La risposta di Gianfranco Fini e Renato Schifani al richiamo del Colle è affidata a una nota ufficiale che rimanda qualsiasi decisione alle rispettive capigruppo da convocarsi subito dopo il voto. Di più non dicono, lasciando aperto il nodo su quale sarà lo strumento attraverso cui il Parlamento risponderà alla richiesta di Napolitano. Se sarà fiducia o meno, insomma, è ancora presto per dirlo. Ma intanto al Colle arrivano le scuse di Umberto Bossi che ieri aveva solidarizzato con il premier considerando non necessario un altro voto delle Camere. «Diciamo che riflettendoci sopra devo chiedere scusa al presidente Napolitano sulla faccenda dei sottosegretari, perché ha ragione visto che ci sono tra i nuovi alcuni che avevano votato contro il Governo».
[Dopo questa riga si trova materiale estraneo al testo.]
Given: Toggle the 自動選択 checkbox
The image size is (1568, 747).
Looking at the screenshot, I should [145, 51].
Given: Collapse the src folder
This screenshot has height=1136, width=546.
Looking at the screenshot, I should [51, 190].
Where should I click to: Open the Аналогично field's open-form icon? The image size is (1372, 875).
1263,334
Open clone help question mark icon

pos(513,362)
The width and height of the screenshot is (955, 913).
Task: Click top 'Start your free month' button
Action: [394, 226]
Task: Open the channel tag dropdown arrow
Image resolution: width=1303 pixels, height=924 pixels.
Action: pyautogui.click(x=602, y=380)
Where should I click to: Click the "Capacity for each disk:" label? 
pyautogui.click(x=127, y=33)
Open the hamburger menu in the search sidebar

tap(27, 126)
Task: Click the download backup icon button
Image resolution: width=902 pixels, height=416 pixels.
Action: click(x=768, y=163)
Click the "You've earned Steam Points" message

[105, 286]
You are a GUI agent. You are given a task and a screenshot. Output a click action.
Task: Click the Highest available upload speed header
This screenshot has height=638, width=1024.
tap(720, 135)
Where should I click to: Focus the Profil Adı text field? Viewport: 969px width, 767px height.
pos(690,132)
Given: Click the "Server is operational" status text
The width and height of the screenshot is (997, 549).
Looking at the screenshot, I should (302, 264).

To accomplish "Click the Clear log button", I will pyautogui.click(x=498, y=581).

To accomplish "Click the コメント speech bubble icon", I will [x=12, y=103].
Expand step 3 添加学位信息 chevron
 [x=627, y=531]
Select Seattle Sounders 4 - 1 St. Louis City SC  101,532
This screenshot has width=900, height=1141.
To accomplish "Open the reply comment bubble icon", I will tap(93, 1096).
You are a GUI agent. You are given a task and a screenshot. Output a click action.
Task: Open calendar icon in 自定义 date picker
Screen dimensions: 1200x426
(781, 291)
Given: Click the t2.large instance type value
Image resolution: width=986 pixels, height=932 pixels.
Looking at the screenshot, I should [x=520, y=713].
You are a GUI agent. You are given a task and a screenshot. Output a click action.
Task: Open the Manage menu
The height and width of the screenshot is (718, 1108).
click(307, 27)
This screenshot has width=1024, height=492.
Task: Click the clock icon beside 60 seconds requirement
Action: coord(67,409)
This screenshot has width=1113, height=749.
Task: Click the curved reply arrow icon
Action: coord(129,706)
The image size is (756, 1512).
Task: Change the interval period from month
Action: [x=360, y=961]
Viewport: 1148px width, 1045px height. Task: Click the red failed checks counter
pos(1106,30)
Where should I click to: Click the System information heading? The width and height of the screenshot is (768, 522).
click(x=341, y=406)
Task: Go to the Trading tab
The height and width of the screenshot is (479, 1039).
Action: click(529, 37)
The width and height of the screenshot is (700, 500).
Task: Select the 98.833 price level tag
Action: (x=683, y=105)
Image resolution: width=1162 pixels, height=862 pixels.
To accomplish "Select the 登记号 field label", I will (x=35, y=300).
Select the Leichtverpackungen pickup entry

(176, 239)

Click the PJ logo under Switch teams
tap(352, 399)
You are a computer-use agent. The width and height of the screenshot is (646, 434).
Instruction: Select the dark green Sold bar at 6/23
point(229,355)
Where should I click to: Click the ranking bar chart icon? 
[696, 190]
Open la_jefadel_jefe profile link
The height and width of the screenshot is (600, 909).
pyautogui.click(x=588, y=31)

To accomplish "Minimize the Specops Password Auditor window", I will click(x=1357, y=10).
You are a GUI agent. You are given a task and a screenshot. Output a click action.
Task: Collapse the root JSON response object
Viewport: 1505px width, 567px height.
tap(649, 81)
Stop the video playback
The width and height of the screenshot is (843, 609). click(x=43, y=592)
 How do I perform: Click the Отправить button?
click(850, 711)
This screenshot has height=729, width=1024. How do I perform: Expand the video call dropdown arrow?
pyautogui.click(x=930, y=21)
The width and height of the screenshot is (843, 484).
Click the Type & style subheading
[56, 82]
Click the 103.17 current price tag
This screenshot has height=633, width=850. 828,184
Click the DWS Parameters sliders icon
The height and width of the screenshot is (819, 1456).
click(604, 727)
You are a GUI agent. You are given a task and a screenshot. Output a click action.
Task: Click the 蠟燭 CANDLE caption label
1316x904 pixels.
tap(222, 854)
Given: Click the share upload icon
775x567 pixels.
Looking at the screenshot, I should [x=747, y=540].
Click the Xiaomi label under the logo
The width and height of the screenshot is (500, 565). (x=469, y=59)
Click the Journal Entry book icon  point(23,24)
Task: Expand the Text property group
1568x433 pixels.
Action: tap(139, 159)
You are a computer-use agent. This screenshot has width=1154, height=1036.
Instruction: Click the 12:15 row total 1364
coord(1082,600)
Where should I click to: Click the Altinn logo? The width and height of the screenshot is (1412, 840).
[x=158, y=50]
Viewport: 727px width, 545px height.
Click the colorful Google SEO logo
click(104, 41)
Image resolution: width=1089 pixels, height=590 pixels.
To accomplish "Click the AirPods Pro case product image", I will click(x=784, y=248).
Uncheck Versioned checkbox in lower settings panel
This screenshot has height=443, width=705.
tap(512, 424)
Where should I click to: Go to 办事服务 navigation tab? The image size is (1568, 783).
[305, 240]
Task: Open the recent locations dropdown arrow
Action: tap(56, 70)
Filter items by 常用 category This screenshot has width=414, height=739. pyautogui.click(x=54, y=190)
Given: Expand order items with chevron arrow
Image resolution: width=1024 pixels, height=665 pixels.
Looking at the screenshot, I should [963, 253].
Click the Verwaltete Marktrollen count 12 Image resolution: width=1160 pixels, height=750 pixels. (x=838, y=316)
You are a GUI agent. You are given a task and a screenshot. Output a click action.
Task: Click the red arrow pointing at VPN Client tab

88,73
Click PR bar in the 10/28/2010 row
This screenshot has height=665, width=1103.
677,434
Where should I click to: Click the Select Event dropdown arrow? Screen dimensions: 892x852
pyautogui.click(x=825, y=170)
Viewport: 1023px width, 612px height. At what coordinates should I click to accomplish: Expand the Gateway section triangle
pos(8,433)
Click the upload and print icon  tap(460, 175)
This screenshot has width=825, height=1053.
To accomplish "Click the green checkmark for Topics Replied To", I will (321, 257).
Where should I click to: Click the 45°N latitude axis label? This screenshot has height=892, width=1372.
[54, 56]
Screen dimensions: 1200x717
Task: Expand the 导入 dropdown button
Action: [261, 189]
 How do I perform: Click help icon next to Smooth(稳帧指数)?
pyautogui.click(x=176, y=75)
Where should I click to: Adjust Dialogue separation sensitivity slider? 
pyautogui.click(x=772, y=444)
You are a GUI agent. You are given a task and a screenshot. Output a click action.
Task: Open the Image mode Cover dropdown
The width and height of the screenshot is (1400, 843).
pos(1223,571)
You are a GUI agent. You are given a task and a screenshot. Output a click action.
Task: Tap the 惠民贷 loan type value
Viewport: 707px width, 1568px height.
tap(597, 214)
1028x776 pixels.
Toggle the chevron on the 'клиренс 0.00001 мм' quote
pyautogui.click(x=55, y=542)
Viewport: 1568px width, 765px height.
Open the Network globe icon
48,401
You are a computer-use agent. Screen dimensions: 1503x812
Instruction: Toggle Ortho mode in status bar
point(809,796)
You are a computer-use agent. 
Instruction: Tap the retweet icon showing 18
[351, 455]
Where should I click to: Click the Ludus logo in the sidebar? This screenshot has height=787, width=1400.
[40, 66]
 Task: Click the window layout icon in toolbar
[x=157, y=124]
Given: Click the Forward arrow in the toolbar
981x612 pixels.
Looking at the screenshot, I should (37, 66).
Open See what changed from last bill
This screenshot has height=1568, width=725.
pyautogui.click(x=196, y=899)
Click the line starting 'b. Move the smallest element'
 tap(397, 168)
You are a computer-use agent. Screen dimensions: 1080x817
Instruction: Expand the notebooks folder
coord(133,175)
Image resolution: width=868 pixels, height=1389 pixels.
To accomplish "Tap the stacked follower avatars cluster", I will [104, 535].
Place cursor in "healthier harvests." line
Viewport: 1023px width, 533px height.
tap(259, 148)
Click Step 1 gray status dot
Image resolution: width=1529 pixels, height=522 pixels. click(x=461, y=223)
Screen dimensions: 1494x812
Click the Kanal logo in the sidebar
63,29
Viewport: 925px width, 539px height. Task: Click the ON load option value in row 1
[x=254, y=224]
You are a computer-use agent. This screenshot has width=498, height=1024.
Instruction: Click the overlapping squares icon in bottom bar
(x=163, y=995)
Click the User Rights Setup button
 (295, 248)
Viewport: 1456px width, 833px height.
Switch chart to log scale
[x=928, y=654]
Il Pdl frena. Calderoli: non vedo motivi di paura
Dal Pdl, però, ribadiscono che un nuovo passaggio non è necessario. Così Maurizio Gasparri, capogruppo al Senato, ripete, pur nel rispetto della richiesta del Colle, «che ci sono stati numerosi voti di fiducia che hanno verificato in Parlamento l'esistenza di una solida maggioranza a sostegno del governo». Mentre Roberto Calderoli, intervenuto prima di Bossi, è di tutt'altro avviso. «Non vedo motivi di paura per un voto di fiducia, quando si ha una squadra vicente si affronta la partita senza timori e, oltretutto, certe cose non dovremmo neppure arrivare a farcele chiedere dal presidente Napolitano».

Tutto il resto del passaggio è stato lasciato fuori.